Since April 1994 EENet has been maintaining a database (www.edu.ee) with data of all
Estonian schools - contact data, headmaster, number of pupils, school web page and
school general e-mail-address. According to the law passed in 2004 the ministry has
started the State Register of Estonian Education and when this register will be fully
operative, the EENet's database of schools might be closed.
No requirements or recommendations about e-mail or security apart from EENet AUP.
The rest as Q&A:
Bandwidth of schools connected to the NREN backbone (what percentage at what
capacity - only approximate numbers please)
19 primary schools:
53% up to 256kbps
47% over 256kbps, up to 1 Mbps
41 basic schools:
38% up to 256kbps
48% over 256kbps, up to 1 Mbps
7% over 1 Mbps, up to 10 Mbps
7% over 10 Mbps, up to 100 Mbps
65 secondary schools:
17% up to 256kbps
35% over 256kbps, up to 1 Mbps
23% over 1 Mbps, up to 10 Mbps
25% over 10 Mbps, up to 100 Mbps
Is there any organised and/or subsidized way of providing individual access for
teachers/students from home (via ISDN, xDSL, cable)?

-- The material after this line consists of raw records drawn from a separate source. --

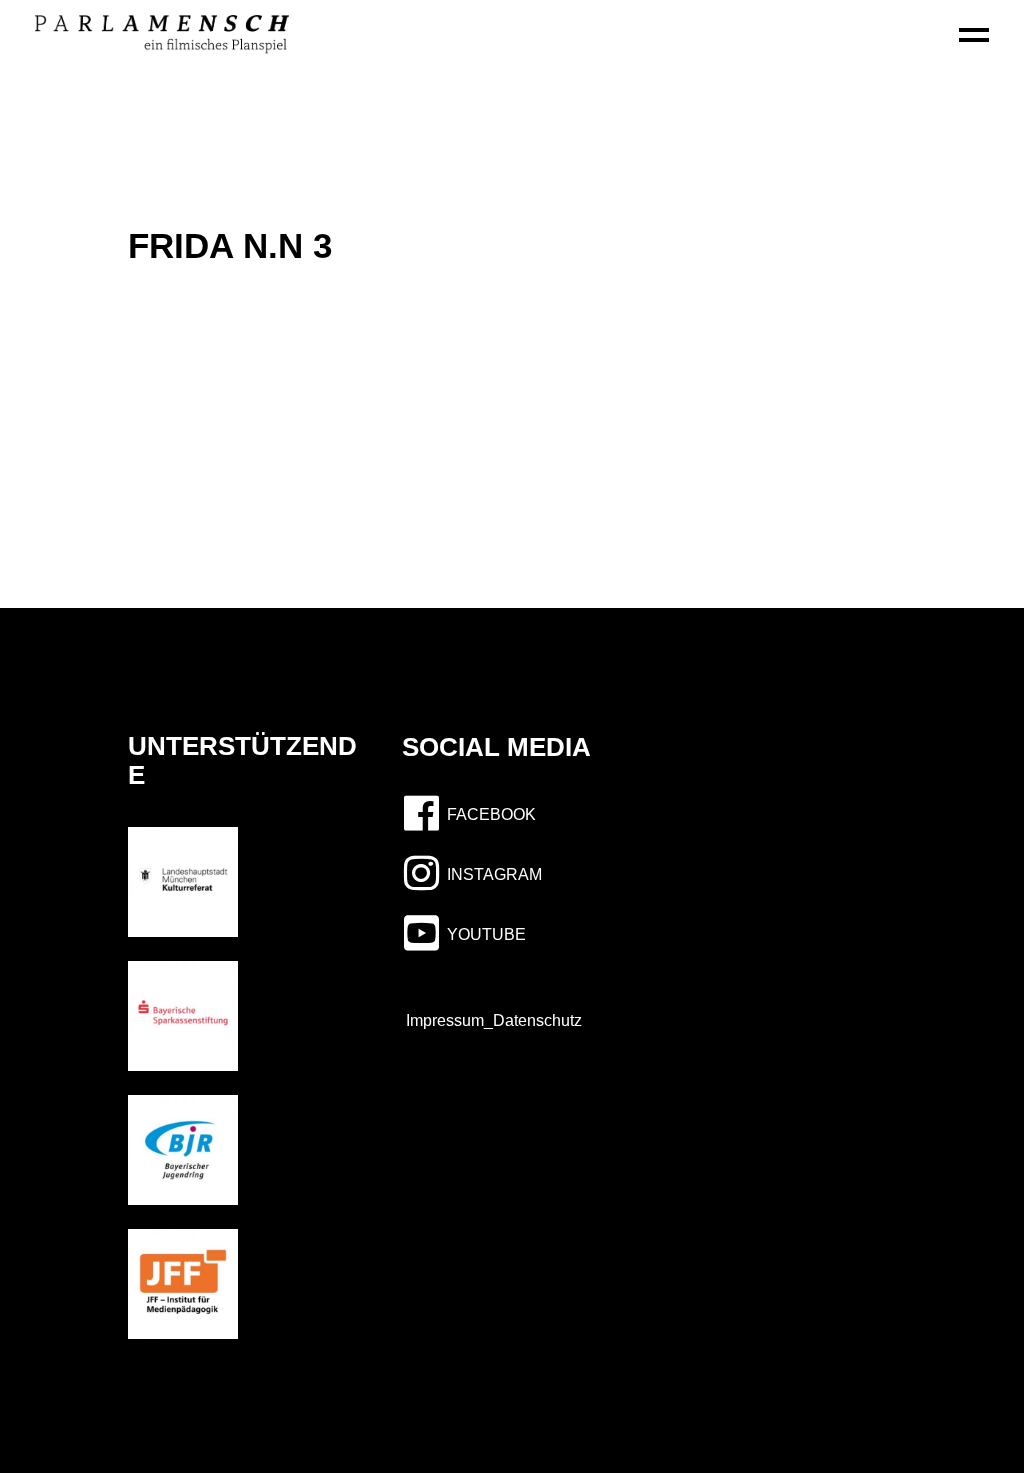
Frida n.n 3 (230, 245)
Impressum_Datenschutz (488, 1020)
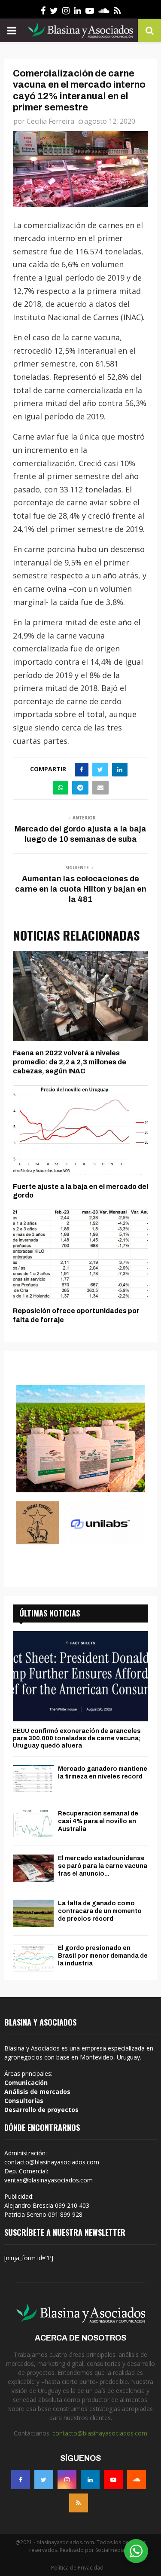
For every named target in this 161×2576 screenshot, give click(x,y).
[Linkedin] (90, 2479)
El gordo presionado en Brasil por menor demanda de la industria (103, 1956)
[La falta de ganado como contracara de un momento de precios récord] (33, 1913)
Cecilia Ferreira (50, 121)
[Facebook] (20, 2479)
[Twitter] (43, 2479)
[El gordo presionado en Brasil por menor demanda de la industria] (33, 1957)
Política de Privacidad (77, 2567)
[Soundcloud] (136, 2479)
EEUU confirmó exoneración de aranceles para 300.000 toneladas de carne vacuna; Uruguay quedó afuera (77, 1738)
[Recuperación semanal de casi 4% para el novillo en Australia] (33, 1823)
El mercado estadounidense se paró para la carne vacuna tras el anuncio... (102, 1866)
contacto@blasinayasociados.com (99, 2433)
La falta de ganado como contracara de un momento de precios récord (100, 1911)
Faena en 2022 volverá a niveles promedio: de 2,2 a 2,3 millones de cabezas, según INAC (69, 1062)
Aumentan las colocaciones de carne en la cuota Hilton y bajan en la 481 (80, 889)
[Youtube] (113, 2479)
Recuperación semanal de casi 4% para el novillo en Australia (98, 1821)
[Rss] (78, 2502)
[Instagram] (67, 2479)
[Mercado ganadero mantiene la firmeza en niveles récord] (33, 1778)
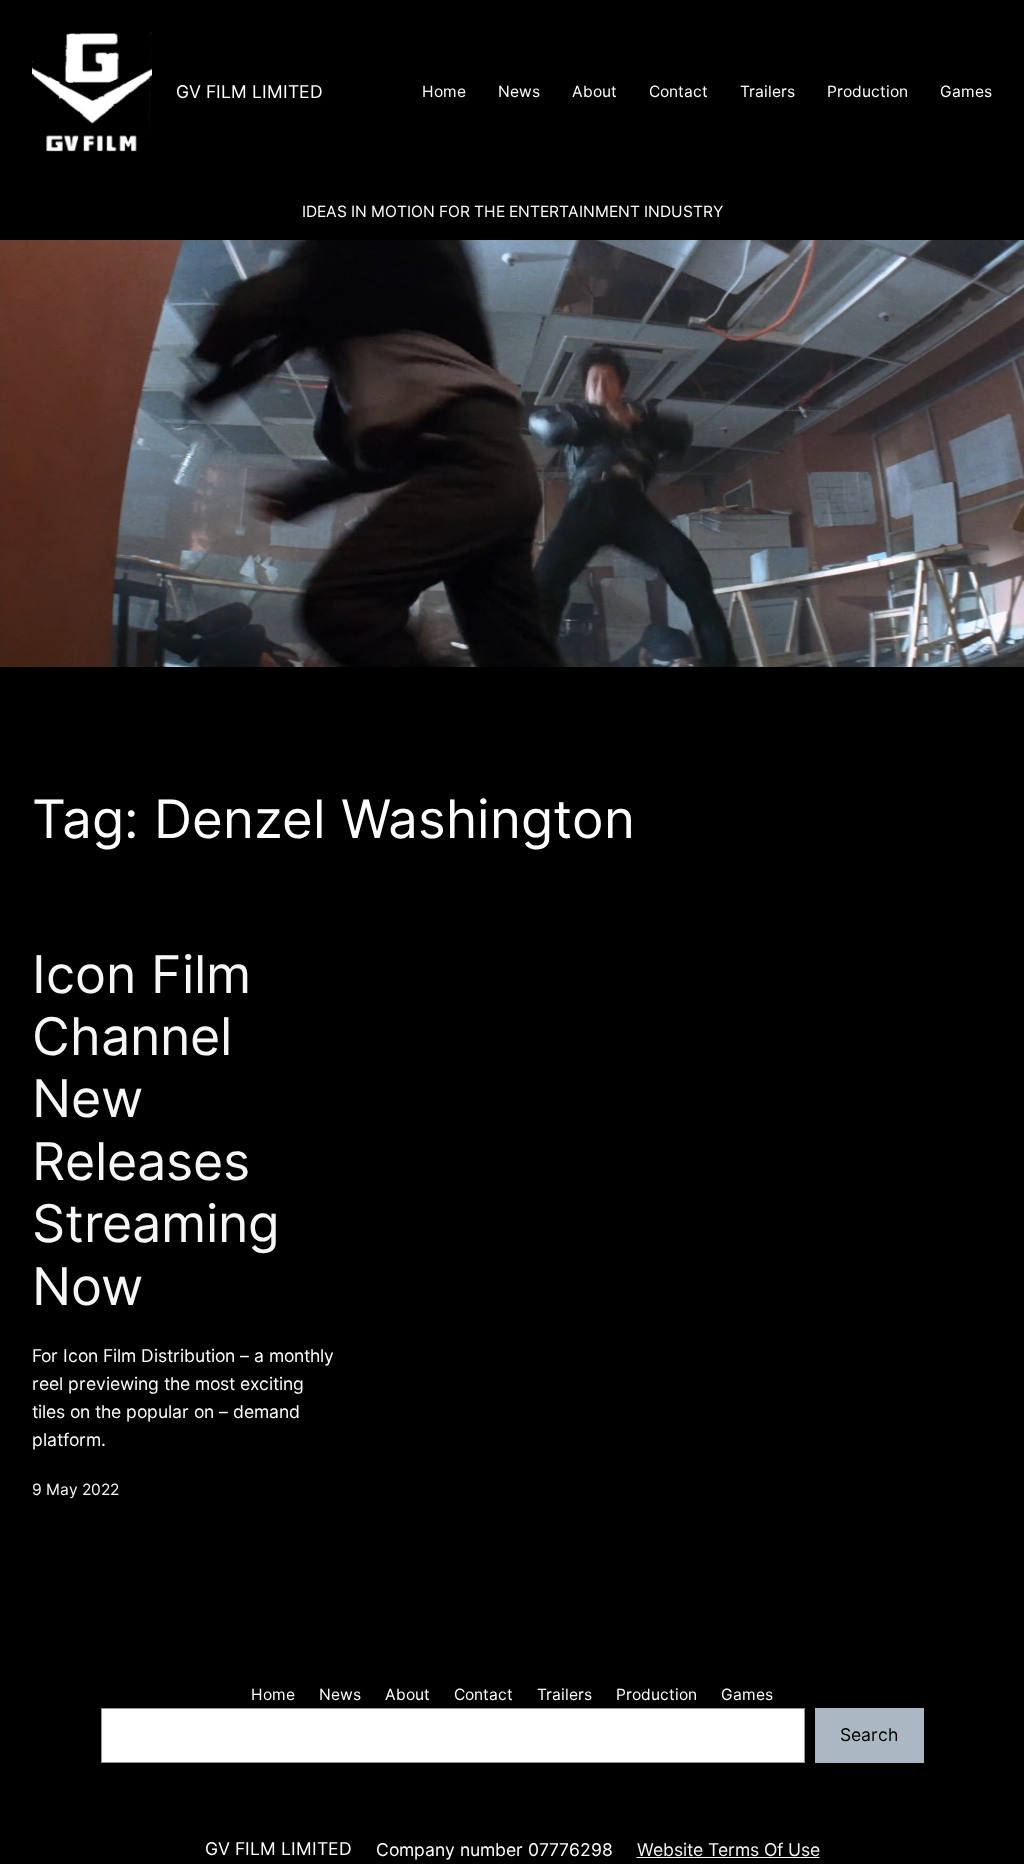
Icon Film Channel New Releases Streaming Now (156, 1131)
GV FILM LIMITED (249, 91)
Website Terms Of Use (728, 1849)
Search (869, 1734)
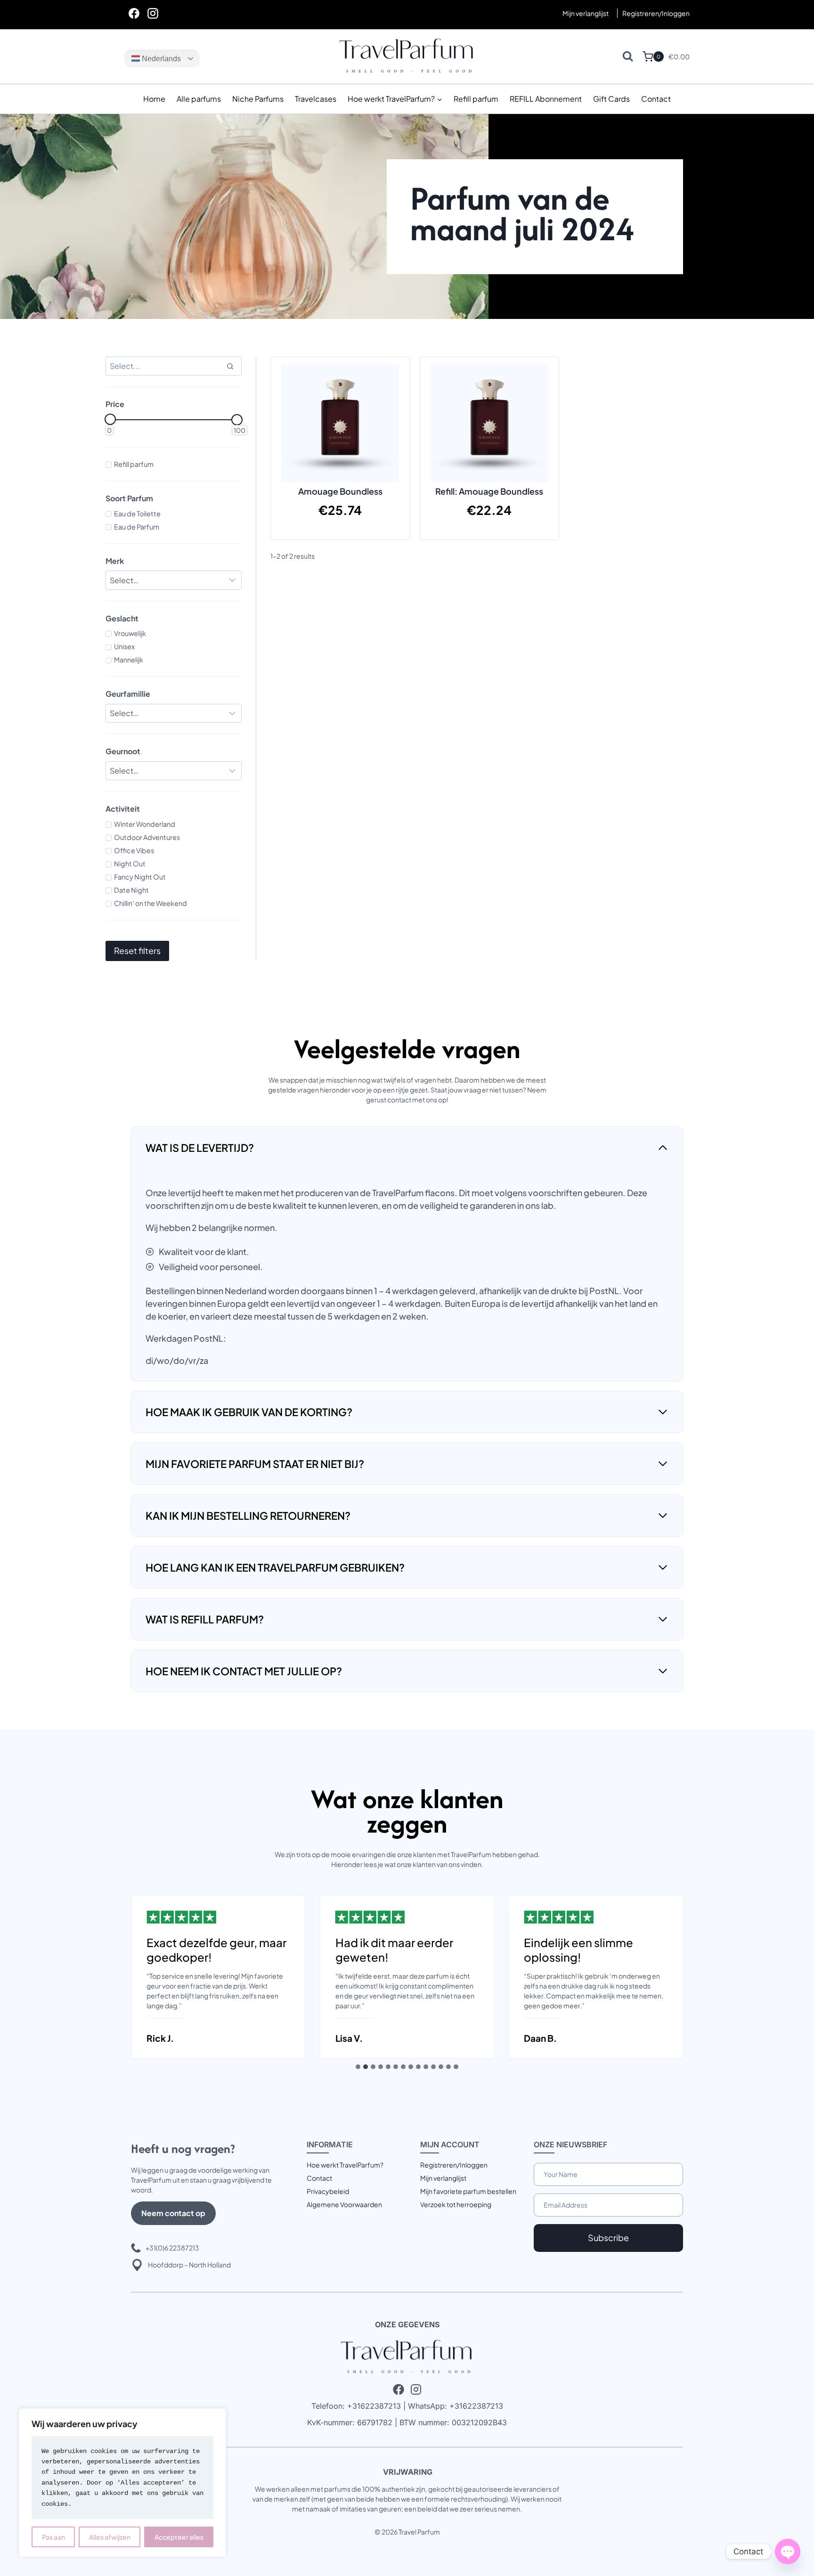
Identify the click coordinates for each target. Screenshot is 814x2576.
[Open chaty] (787, 2551)
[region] (122, 2482)
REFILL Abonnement (546, 99)
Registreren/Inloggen (454, 2164)
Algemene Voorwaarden (344, 2204)
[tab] (358, 2066)
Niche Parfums (258, 99)
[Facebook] (133, 13)
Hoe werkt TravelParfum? (345, 2164)
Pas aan (53, 2537)
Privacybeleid (328, 2191)
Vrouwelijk (130, 633)
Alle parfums (199, 99)
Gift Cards (611, 99)
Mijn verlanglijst (585, 13)
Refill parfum (476, 99)
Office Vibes (134, 850)
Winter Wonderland (144, 824)
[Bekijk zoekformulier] (627, 56)
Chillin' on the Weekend (150, 903)
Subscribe (608, 2237)
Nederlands (160, 59)
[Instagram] (152, 13)
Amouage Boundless (340, 491)
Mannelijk (128, 659)
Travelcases (315, 99)
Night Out (130, 863)
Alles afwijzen (109, 2537)
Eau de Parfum (136, 526)
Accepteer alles (179, 2537)
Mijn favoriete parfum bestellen (468, 2191)
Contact (656, 99)
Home (154, 99)
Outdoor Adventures (147, 837)
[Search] (230, 366)
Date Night (131, 890)
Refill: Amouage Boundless (489, 491)
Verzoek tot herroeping (455, 2204)
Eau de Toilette (137, 513)
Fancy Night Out (140, 876)
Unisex (124, 646)
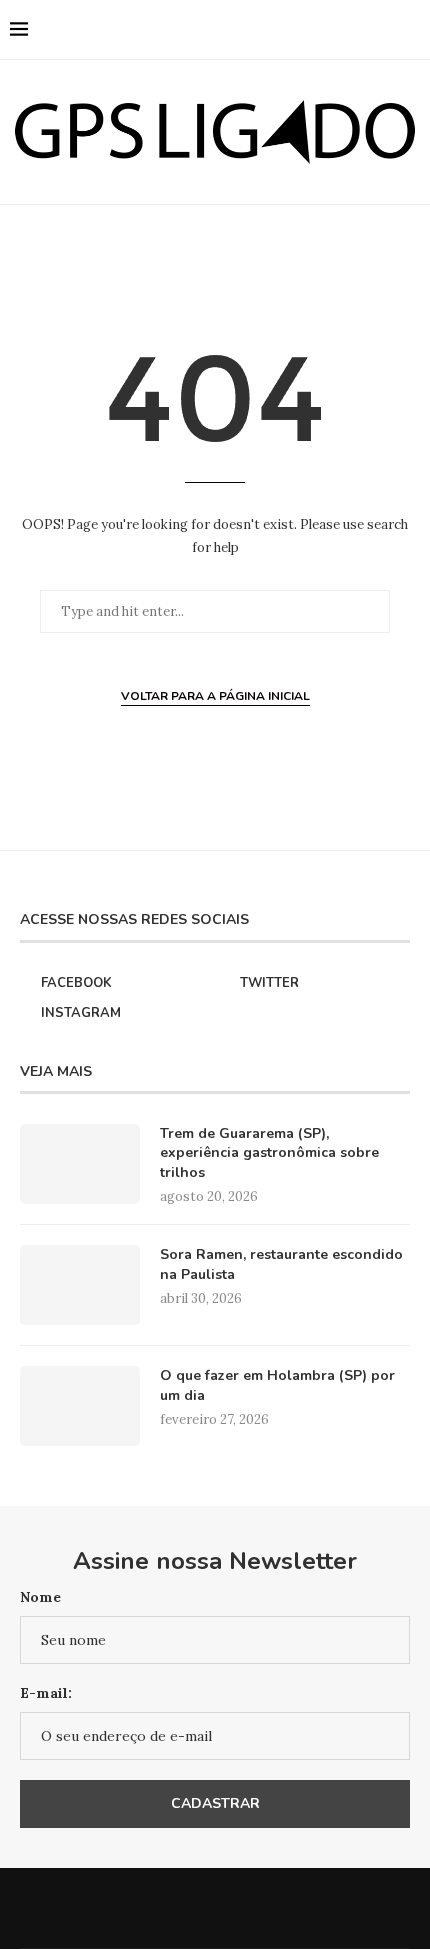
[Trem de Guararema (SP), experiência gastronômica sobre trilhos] (80, 1164)
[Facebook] (297, 30)
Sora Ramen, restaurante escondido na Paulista (281, 1264)
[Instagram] (339, 30)
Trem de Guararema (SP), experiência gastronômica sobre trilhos (269, 1153)
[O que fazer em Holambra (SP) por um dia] (80, 1406)
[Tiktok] (381, 30)
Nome (40, 1597)
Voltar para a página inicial (215, 696)
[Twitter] (318, 30)
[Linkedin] (360, 30)
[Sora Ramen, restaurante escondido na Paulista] (80, 1285)
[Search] (410, 30)
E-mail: (46, 1693)
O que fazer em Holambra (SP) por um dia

Schools can apply for individual wireless access to EENet for a teacher. If approved,
teacher receives IP from EENet to use from home. About 100 teachers use this.
Independently from EENet, University covers ADSL costs for professors.
Is NREN involved in producing content for schools ?
No.
Do NREN seek indemnity from claims by parents, pupils, schools or ISPs?
No.What claims?
How many persons (technical, other) of the NREN are involved in work for schools ?
Let’s say two person equivalents of total 20 work for schools.
Who is paying whom, for what and how much ?
Leased line models: school or LA pays directly to the operator (Elion) for the leased line
to EENet PoP; in some cases school/LA pays this to EENet (no surcharge) and EENet
transfers it to operater.
Wireless: school to operator for access to EENet.
Cost model in case of new optical MANs: for example in one small town the
maintenance costs per institution will be (according to the agreement between the builder
and town government) 590 EEK/month and the town government will pay for all 11
schools.
Why is the NREN involved as it is ? (facts, not philosophy)
According to the statues of EENet:
“EENet shall provide Internet backbone and international connection services and shall
carry out the administration of the backbone network and of the connections between the
backbone network and the IT systems of customers for legal persons and state and local
government agencies active in the fields of education, research and culture (herein and
hereinafter customers), who are not engaged in commercial activities in the network.”
http://www.eenet.ee/EENet/statutes2004.html
Economy of scale is also a part of the reasoning, the other is that commercial ISPs still
don’t offer high BW connections.
It is economically reasonable not to run a high speed network for just universities and
research institutions, but to allow also the schools and other educational institutions to
use it. The running costs of the backbone will not be higher because of that, the resources
will just be used more wisely and for wider clientele.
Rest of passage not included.